6. Standalone (Algorithm Only) Performance Study

The performance tests mentioned are for the integrated "Mazor X system" and its "software version" and "Align module." While these are tests of the algorithm's functionality, the document describes the system as enabling surgeons to position instruments and implants, and its imaging capabilities provide processing and conversion of fluoroscopic projections. This suggests the algorithm's performance is tested within the context of its intended function as part of a surgical guidance system, rather than as a standalone diagnostic tool. The "algorithm only" performance is embedded within the "Software validation testing" and "retraining" of the Align module.

7. Type of Ground Truth Used

The "ground truth" for the reported tests appears to be based on:

• Design requirements/specifications: For the software validation.
• Established functionality of the original Mazor X Align module: For retesting the modified Align module.
• Algorithmically derived correct states: For parameters like lateral positioning validation and vertebral end-plates recognition.

It is not based on expert consensus, pathology, or outcomes data as these are not clinical studies.

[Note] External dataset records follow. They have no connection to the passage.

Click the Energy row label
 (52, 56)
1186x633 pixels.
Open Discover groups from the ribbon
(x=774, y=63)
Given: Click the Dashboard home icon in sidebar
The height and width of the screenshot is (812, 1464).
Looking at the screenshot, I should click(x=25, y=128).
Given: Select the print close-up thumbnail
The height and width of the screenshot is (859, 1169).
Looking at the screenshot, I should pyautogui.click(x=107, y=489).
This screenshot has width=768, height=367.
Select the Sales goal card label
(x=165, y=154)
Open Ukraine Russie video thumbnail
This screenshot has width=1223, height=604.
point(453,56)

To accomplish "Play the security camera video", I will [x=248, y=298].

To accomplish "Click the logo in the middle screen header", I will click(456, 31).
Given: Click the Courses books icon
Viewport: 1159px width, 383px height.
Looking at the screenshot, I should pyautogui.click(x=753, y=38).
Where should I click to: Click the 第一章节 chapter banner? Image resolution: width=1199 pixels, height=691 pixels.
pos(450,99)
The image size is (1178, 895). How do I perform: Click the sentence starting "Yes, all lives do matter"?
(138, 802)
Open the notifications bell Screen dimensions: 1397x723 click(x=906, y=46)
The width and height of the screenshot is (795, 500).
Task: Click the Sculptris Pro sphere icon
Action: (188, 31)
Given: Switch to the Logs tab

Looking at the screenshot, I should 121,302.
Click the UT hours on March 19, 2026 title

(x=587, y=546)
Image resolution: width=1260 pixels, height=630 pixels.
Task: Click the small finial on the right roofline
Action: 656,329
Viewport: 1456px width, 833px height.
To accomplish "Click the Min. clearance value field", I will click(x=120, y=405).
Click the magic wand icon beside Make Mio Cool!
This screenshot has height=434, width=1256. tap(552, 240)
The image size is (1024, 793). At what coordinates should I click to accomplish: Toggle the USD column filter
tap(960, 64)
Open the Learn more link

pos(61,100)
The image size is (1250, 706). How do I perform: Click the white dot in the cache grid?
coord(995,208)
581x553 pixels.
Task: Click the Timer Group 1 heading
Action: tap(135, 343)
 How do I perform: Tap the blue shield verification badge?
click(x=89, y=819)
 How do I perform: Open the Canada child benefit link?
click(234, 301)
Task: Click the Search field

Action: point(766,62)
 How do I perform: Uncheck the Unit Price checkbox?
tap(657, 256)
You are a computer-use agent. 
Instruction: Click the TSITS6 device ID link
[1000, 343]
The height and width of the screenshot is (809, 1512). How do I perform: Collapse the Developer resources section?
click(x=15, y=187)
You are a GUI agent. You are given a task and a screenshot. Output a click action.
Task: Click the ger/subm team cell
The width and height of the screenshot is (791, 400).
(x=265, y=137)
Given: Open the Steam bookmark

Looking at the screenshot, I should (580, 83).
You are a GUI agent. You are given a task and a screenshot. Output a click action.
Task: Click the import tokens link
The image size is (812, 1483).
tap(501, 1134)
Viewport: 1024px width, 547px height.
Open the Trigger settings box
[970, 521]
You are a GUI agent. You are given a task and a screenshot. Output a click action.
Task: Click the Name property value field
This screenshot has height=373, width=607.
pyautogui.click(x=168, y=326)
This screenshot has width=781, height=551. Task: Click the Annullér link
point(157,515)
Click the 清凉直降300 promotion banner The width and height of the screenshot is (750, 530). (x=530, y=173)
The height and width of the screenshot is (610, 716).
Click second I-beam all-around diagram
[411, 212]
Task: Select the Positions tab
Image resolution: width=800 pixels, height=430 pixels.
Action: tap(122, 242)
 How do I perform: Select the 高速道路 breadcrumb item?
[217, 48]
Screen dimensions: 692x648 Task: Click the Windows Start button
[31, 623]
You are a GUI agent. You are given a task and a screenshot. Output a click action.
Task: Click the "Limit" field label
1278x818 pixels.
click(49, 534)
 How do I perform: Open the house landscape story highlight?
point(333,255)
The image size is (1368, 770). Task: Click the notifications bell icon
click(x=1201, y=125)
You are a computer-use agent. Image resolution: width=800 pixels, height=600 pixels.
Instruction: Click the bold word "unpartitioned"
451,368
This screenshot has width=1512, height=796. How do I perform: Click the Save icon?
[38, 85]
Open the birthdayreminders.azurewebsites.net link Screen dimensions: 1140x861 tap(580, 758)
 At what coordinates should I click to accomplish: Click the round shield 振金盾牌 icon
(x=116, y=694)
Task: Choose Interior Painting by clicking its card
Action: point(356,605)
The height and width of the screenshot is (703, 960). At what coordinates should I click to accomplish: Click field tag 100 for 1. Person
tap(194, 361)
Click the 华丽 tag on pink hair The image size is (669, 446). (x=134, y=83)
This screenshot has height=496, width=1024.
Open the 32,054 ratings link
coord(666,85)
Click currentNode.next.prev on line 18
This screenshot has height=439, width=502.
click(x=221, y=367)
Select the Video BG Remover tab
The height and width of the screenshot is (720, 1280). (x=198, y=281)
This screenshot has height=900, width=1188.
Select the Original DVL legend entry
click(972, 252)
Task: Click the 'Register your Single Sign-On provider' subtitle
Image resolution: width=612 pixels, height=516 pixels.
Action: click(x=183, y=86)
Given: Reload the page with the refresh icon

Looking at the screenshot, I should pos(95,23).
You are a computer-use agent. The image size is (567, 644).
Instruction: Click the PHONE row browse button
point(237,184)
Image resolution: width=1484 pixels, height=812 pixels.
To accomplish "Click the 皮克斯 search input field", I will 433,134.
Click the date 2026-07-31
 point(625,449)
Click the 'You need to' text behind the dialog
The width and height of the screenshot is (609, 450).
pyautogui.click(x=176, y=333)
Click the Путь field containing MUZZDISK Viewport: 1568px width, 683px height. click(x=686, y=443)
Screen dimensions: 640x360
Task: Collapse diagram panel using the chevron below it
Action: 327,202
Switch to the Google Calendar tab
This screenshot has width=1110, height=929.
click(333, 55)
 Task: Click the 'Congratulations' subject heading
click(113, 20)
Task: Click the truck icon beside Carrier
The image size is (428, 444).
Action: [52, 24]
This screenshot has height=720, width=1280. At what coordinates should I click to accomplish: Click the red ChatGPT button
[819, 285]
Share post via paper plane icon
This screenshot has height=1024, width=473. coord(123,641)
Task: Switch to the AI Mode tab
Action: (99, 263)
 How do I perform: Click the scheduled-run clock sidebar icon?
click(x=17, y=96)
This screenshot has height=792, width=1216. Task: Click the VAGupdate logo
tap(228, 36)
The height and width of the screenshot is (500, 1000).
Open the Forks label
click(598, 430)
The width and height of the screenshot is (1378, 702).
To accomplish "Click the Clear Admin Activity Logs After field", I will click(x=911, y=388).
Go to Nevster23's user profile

8. Sample Size for the Training Set

No information about a training set is provided. This 510(k) pertains to a device modification and validation, not the initial development or training of a machine learning model from scratch where a distinct "training set" would typically be detailed. The "software optimization" and "enhanced functionalities" likely involved development and testing, but the specific "training set" for any underlying machine learning components is not discussed.

9. How the Ground Truth for the Training Set Was Established

Not applicable, as no training set is described in this document.